▸ Task to complete
Turn the data lines starting at the one containing "Solo the High band in Multiband Compression" and ending at the one containing "Viewport: 800px width, 454px" into a Markdown table with the columns Row and Line. Skip any blank lines.

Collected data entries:
══════════════════════════════

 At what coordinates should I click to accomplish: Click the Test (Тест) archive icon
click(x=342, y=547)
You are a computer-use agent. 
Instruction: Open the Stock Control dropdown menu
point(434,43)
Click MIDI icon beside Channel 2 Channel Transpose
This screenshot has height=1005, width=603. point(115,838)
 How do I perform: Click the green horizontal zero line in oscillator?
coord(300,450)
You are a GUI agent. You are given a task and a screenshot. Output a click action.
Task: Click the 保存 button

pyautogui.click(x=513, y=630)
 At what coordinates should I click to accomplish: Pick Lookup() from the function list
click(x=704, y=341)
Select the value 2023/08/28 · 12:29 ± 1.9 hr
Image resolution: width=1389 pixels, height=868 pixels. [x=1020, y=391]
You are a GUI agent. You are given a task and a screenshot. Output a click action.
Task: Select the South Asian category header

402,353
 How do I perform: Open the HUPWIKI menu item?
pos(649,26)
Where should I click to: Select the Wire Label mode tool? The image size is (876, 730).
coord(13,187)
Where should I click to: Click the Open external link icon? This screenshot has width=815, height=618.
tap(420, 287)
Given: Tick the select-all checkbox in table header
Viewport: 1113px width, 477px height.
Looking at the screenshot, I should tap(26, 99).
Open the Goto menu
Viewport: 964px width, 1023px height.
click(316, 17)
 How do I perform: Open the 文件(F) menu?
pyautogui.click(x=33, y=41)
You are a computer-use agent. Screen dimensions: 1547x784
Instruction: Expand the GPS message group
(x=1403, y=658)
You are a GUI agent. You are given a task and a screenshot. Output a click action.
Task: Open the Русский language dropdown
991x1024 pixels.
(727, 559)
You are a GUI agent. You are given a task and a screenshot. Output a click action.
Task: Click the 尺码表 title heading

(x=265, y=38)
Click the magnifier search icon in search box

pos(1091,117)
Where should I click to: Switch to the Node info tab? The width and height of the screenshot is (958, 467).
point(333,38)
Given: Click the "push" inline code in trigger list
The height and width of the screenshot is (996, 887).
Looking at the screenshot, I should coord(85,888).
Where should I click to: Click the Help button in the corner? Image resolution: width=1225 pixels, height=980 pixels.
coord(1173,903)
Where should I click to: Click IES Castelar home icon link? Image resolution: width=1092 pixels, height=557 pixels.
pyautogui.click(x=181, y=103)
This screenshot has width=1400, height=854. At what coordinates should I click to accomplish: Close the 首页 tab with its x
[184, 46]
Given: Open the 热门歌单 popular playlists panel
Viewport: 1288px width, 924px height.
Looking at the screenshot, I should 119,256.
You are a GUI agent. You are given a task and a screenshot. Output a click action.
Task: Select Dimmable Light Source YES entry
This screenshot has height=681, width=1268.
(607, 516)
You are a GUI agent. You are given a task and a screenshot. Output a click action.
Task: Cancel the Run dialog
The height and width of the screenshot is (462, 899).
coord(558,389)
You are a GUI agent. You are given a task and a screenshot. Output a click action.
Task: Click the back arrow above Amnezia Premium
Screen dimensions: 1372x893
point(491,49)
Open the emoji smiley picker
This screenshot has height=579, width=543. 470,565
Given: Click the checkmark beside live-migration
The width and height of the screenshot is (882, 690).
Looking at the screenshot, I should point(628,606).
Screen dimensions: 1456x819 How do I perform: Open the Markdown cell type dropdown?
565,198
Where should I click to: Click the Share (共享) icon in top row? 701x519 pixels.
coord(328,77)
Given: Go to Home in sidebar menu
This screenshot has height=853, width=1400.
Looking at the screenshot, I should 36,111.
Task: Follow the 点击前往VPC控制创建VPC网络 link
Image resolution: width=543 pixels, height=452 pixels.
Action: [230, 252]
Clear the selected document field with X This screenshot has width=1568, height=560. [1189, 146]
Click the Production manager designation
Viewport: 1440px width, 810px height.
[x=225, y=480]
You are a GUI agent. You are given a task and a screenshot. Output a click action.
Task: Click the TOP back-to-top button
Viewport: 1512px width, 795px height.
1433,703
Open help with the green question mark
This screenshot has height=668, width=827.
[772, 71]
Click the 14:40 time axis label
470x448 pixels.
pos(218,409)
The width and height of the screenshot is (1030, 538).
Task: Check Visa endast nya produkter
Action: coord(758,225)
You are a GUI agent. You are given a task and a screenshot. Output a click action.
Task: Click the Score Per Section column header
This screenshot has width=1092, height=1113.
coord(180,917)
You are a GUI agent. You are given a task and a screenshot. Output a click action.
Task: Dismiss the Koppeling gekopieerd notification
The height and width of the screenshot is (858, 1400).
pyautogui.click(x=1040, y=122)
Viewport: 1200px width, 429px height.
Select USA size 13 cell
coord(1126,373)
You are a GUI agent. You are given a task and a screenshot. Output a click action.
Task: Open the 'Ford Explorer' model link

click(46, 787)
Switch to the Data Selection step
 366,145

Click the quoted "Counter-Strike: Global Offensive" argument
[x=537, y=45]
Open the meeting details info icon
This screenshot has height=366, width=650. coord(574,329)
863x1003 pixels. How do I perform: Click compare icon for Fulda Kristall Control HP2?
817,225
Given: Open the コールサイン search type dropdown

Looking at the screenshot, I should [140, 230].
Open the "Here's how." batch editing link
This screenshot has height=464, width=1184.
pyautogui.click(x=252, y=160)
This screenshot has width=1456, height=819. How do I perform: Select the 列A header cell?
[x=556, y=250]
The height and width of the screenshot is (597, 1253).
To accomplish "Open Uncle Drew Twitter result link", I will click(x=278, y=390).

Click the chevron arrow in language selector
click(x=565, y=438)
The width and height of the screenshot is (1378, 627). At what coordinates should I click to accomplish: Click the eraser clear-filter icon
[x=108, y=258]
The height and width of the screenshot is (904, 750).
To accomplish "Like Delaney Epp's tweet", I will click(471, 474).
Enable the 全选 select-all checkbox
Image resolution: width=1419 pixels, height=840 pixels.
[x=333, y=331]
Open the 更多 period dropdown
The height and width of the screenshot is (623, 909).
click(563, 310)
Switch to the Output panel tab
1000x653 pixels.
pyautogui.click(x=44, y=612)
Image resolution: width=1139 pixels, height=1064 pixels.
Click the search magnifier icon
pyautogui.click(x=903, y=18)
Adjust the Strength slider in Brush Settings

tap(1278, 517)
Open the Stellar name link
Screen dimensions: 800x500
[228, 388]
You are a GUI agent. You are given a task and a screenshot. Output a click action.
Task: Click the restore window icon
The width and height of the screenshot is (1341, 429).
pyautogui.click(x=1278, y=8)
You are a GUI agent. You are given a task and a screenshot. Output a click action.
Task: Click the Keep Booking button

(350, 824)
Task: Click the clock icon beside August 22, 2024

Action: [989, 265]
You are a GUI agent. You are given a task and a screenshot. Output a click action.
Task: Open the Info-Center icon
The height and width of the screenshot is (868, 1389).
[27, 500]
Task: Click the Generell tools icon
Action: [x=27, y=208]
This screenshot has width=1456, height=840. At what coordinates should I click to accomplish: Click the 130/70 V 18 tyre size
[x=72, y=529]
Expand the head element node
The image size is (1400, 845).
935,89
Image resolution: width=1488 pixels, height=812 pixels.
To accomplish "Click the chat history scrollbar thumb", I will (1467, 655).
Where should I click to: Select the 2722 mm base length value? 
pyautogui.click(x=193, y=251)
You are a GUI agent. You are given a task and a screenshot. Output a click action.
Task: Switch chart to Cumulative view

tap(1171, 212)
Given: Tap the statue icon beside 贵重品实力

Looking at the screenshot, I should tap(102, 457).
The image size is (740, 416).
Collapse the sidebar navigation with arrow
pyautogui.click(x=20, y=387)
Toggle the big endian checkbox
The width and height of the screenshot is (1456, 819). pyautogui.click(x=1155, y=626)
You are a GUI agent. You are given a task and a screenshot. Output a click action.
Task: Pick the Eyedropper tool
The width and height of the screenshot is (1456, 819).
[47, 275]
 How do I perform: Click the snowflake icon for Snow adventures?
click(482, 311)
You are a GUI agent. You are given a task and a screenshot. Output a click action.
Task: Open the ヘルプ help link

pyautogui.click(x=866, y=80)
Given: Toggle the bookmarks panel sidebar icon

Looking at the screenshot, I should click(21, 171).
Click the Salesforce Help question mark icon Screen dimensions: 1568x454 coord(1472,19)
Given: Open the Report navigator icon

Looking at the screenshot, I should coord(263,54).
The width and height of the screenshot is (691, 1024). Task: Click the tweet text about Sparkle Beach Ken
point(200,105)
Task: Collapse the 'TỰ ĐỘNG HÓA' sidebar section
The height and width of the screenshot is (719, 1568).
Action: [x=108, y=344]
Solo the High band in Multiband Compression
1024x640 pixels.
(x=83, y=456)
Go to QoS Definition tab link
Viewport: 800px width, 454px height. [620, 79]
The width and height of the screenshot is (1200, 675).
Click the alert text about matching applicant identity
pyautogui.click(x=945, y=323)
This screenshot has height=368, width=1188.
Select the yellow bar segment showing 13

══════════════════════════════

▸ The completed task
| Row | Line |
|---|---|
| 1 | Solo the High band in Multiband Compression |
| 2 | 1024x640 pixels. |
| 3 | (x=83, y=456) |
| 4 | Go to QoS Definition tab link |
| 5 | Viewport: 800px width, 454px height. [620, 79] |